What a great explanation of how the gas tax cuts won’t accomplish anything. Check it out.
The current debate is an empirical question: how elastic are the supply and demand for gasoline? Paul Krugman has argued that the refineries run flat out during the summer driving season, so there’s no excess supply on the market. Meanwhile, consumer demand is rapacious, so they’ll just bid up the price of however much gasoline refiners can supply, handing the oil companies a windfall. In our original example, if you reduced the excise tax by $1.00, consumption would move from Point B to Point A, with the amount drivers use rising somewhat, and the price falling somewhat. The suppliers reap most of the financial gains: they sell more gallons, and get 55 cents more for every gallon they sell.
Or this quote.
But this is not the only reason, or even the best reason to be against lowering the gas tax. Remember Megan’s Third Law: to spend is to tax. Unless the federal government is going to lower spending to match the lost revenues, we’re just going to take the money from somewhere else, now or in the future.

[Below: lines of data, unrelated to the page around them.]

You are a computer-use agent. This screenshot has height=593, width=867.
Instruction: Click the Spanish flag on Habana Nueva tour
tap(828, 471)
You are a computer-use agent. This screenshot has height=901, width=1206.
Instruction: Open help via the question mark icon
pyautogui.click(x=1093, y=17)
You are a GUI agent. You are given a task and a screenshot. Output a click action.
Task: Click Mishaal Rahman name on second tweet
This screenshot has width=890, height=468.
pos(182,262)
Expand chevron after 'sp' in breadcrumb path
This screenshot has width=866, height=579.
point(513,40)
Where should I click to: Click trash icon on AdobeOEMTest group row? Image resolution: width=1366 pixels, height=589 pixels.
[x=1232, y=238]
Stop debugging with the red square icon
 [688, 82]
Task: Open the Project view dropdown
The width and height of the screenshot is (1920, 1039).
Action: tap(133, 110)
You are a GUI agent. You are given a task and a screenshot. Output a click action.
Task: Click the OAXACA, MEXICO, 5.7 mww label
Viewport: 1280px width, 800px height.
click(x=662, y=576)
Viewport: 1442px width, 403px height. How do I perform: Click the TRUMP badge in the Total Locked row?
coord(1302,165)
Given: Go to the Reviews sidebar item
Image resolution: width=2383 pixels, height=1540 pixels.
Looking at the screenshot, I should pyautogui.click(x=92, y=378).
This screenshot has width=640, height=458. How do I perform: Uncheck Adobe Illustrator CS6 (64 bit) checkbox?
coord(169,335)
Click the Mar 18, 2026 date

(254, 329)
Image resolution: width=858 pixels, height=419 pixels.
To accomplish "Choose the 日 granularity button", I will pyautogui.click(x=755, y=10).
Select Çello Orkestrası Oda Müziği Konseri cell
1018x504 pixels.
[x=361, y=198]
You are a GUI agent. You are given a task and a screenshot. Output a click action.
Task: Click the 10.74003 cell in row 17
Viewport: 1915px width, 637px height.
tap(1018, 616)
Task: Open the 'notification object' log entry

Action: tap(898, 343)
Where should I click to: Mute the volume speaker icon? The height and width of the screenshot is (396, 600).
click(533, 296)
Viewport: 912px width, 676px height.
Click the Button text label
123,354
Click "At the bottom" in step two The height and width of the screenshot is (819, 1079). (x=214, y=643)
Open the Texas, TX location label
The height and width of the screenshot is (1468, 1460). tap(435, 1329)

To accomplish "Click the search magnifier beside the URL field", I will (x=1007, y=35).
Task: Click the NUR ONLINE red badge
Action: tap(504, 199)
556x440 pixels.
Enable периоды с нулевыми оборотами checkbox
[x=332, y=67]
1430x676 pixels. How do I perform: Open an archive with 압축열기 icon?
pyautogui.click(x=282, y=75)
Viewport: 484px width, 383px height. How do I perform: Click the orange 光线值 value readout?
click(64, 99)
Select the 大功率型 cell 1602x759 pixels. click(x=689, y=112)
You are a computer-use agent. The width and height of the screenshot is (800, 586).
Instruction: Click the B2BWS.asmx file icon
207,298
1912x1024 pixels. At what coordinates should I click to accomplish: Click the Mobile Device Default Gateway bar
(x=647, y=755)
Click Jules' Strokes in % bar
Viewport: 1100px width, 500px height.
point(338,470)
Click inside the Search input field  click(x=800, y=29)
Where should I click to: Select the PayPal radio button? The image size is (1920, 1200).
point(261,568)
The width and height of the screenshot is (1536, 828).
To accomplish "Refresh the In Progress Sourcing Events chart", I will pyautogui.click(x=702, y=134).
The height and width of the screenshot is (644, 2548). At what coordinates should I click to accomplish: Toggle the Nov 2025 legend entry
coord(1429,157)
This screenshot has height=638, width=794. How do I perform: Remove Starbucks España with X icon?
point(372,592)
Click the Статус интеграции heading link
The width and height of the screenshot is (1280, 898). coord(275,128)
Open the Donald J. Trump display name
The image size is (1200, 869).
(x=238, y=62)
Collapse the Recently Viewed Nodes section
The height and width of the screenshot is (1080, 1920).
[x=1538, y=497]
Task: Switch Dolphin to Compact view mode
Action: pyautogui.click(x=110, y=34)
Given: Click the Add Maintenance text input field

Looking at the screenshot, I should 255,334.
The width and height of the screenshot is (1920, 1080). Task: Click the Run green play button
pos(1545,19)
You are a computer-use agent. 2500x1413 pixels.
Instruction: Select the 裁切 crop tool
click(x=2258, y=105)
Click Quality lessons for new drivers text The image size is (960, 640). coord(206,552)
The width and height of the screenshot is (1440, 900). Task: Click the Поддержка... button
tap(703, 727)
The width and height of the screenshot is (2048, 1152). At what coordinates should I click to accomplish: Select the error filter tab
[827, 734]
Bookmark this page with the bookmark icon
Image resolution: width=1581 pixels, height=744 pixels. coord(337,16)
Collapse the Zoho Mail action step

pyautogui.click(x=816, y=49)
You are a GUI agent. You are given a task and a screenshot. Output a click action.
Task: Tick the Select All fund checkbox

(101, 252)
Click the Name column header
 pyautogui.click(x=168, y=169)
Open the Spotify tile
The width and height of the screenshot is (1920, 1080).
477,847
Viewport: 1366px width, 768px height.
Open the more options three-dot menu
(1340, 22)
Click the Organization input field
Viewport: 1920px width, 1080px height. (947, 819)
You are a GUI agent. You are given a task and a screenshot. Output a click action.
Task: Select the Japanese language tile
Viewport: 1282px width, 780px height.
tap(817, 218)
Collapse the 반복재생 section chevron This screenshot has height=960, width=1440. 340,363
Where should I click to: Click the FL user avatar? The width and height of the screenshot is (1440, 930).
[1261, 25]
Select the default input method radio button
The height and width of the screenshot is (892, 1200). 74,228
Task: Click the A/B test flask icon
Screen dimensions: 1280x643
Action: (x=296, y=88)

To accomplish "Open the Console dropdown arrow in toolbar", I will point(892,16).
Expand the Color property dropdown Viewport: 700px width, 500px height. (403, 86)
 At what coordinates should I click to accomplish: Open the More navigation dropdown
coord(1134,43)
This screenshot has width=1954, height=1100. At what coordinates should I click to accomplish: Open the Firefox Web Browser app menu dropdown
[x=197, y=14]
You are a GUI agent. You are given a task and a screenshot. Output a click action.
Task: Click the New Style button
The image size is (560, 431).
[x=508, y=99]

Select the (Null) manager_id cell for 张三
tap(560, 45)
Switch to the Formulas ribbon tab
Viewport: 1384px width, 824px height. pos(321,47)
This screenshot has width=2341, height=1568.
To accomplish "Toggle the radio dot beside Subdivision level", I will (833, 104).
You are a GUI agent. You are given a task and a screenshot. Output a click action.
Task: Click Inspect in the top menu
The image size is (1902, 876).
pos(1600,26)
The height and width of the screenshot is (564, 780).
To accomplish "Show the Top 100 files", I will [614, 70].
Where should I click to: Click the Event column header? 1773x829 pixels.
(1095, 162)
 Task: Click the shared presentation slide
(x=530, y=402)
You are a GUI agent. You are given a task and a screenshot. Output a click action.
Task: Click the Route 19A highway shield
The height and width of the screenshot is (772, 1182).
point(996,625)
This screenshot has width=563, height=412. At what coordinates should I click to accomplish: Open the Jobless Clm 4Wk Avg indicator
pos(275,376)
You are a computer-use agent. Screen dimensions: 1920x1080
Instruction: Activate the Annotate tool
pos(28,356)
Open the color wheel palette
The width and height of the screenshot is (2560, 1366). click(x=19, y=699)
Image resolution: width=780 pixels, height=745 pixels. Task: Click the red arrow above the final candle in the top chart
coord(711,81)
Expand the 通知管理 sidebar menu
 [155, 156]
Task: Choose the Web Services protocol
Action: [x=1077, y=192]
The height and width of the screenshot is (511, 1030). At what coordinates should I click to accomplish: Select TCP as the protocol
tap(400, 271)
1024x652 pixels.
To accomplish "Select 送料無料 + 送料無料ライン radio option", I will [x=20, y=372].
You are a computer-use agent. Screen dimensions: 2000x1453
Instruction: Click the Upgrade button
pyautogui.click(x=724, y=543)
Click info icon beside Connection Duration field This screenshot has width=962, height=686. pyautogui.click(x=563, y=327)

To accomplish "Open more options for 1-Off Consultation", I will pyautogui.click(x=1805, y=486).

Hillary Clinton’s proposal is particularly stupid, in my humble opinion, because it tries to get the money back from the oil companies with a windfall profits tax. Tax incidence is tax incidence: if the oil companies can make consumers pay most of the excise tax, then probably consumers can stick them with your windfall profits tax too. Meanwhile, the instinct to mess with the oil companies every time prices rise is thoroughly counterproductive. We (at least, those of us who want cheaper oil) want the oil companies out foraging for more supply. If you lower the returns on finding new oil, you kill their incentive to do so–more importantly, you kill the incentive of investors to give them capital to do so. All her plan does is make us take the trouble to build new administrative capacity to collect the tax, while keeping all the old administrative capacity for collecting the excise tax (since, after all, it’s not actually going away permanently), while scaring the bejeesus out of investors. It’s lose-lose-lose.
The fact that it still helps in politics goes to show how politicians care more about the appearance of helping rather than actually helping. And how people who vote based on their “gut” without looking at the reality of the situation can create the opposite effect that they intend. Cool stuff.